Chief Executive Antonio Horta-Osorio said Lloyds, which offered some of the highest dividends in Britain before the crisis of 2007-2009, intended to pay out at least half of its sustainable earnings in the medium term.

Lloyds reported an underlying profit of £7.8 billion, up from £6.2 billion the year before and ahead of the market expectations for a profit of 7.5 billion pounds.

The bank said its core Tier 1 ratio, a key measure of its financial strength, rose by 250 basis points to 12.8 per cent.

“Today’s results are another major milestone in the recovery of the British economy from the great recession and the bank bailouts,” said Britain’s Chancellor of the Exchequer George Osborne.

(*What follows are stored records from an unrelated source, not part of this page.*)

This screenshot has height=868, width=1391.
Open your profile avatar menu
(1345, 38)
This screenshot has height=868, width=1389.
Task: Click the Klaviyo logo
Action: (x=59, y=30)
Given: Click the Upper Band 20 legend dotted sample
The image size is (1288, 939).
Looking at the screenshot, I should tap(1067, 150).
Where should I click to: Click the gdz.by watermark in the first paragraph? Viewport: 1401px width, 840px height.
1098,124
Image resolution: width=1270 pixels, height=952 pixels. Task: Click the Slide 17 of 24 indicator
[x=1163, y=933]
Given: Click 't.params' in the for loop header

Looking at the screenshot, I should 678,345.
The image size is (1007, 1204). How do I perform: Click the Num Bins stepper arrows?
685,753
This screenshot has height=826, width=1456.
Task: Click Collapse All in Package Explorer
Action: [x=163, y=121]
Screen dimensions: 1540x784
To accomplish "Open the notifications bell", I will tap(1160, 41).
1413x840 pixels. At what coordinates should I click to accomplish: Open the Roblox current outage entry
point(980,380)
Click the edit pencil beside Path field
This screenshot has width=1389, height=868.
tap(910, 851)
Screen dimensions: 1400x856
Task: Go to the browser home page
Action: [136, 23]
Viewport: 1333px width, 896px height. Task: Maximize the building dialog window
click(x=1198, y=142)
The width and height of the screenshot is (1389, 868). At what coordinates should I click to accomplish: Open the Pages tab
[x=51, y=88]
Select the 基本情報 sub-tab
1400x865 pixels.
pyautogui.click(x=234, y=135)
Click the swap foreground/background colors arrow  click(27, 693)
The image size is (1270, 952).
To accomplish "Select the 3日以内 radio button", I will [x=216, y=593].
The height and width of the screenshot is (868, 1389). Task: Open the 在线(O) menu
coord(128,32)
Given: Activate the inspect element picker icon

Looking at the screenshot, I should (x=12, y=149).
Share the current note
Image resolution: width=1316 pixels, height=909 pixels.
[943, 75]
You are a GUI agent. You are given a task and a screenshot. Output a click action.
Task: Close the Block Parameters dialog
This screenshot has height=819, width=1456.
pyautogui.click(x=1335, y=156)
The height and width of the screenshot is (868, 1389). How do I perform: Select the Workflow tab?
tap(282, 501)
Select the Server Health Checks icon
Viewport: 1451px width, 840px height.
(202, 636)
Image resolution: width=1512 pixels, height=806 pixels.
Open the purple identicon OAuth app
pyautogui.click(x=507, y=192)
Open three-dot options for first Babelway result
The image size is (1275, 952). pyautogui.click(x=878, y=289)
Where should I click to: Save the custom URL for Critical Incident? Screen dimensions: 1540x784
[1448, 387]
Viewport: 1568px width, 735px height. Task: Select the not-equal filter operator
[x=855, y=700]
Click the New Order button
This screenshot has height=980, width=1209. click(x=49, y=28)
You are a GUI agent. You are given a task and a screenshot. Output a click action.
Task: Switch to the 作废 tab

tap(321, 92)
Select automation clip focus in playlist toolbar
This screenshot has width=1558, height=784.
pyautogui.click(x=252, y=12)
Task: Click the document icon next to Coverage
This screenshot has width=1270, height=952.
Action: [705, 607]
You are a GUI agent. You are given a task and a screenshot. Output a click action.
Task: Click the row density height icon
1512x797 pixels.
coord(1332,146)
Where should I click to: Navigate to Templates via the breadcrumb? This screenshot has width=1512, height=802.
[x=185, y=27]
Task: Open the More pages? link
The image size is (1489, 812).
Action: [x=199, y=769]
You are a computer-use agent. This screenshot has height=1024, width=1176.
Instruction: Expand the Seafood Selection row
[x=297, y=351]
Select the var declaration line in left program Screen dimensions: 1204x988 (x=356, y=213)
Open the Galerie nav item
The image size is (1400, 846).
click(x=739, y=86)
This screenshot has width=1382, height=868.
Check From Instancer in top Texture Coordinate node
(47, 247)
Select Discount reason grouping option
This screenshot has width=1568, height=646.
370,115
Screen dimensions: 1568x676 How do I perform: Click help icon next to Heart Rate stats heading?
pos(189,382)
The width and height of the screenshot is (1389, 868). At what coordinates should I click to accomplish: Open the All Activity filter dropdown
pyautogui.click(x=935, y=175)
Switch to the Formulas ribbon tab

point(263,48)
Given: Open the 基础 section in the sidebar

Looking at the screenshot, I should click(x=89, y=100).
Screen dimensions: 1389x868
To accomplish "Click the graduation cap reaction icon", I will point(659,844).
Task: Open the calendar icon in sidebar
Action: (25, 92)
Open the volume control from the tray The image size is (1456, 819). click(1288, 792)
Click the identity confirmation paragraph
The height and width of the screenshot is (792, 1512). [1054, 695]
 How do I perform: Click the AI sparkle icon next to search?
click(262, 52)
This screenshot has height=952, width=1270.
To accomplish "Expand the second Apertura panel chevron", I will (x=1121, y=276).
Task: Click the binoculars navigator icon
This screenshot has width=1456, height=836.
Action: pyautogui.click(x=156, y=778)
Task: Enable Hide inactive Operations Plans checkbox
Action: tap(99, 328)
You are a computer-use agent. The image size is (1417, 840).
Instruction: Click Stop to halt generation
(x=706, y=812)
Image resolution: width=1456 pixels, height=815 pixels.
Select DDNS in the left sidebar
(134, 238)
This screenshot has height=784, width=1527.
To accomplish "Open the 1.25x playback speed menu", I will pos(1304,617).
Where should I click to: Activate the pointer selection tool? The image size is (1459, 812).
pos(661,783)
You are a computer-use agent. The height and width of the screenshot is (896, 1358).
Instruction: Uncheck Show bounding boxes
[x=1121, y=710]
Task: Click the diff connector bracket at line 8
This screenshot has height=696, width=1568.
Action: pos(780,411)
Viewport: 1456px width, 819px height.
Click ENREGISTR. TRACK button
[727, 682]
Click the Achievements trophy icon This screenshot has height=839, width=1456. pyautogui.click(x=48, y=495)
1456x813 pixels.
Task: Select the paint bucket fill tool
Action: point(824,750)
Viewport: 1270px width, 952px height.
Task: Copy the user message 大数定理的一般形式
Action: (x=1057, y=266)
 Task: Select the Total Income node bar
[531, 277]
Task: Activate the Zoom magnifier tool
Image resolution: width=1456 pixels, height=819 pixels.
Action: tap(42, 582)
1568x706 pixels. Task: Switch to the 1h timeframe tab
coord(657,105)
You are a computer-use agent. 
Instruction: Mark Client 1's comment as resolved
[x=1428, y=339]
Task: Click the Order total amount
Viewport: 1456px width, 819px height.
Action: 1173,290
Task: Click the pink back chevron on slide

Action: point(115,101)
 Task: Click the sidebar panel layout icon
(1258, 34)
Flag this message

The government will receive a dividend of £130 million, which Osborne said would be used to reduce the national debt. It has already raised nearly eight billion pounds from the sale of shares in the bank, reducing its stake to below 24 per cent.

Industry sources say paying a dividend will help the government sell its remaining shares, making them more attractive and raising the prospect of a sale to private retail investors.

Lloyds’ last payment to shareholders was an 11.4 pence per share dividend for the first half of 2008, paid out in October of that year.

Lloyds is further along the road to recovery than its bailed-out rival Royal Bank of Scotland, which on Thursday reported a hefty 2014 loss.

RBS’s turnaround has been hampered by investigations into past misconduct and a sale of the government’s 79 per cent stake remains some way off.